For many people, Donald Trump’s victory in Iowa this week will seem incomprehensible. Not only did he win – he did so by a margin that no other Republican has achieved since the state became the first to choose its candidates. This is quite a feat from a man facing almost 100 criminal charges, who was also twice impeached – the second time for encouraging his supporters to riot on Capitol Hill on 6 January 2021.

It now seems inevitable that Americans will be offered the same unappealing choice of leader in November as they had in 2020, but with an even older Joe Biden doing battle with an even more rumbustious Donald Trump. On current polling it looks as if Trump could win.
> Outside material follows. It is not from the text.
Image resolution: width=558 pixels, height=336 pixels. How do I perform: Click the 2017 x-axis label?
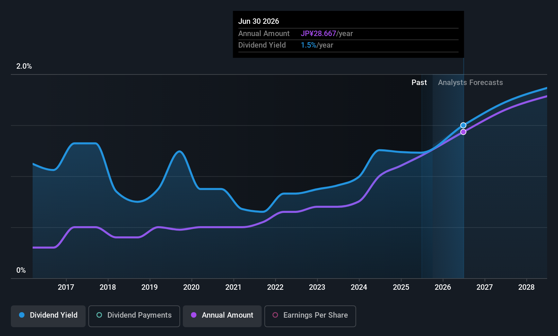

Trump’s power comes from his ability to provoke: he drives his enemies to loudly denounce him, and therefore promote him. It is hard to look past Trump’s outlandish character and conduct, which has often disgraced his country and his office. But his critics fail to make a persuasive case that his presidency was such a disaster for America. Until Covid, which struck in his final year, the American economy had thrived under his leadership. In his first year in office, Trump passed the Tax Cuts and Jobs Act in 2017 and median household income hit a record high.

It is astonishing that the United States cannot muster up two better candidates for the White House

Poverty rates for black and Hispanic Americans reached record lows, as did unemployment. Trump may not have built much of his vaunted wall to keep out illegal migrants from Mexico, but he made a better effort to control the US’s borders than either his predecessor or successor did. While his language has frequently been reprehensible, he was one of the first leaders to tap into the new mood against mass migration.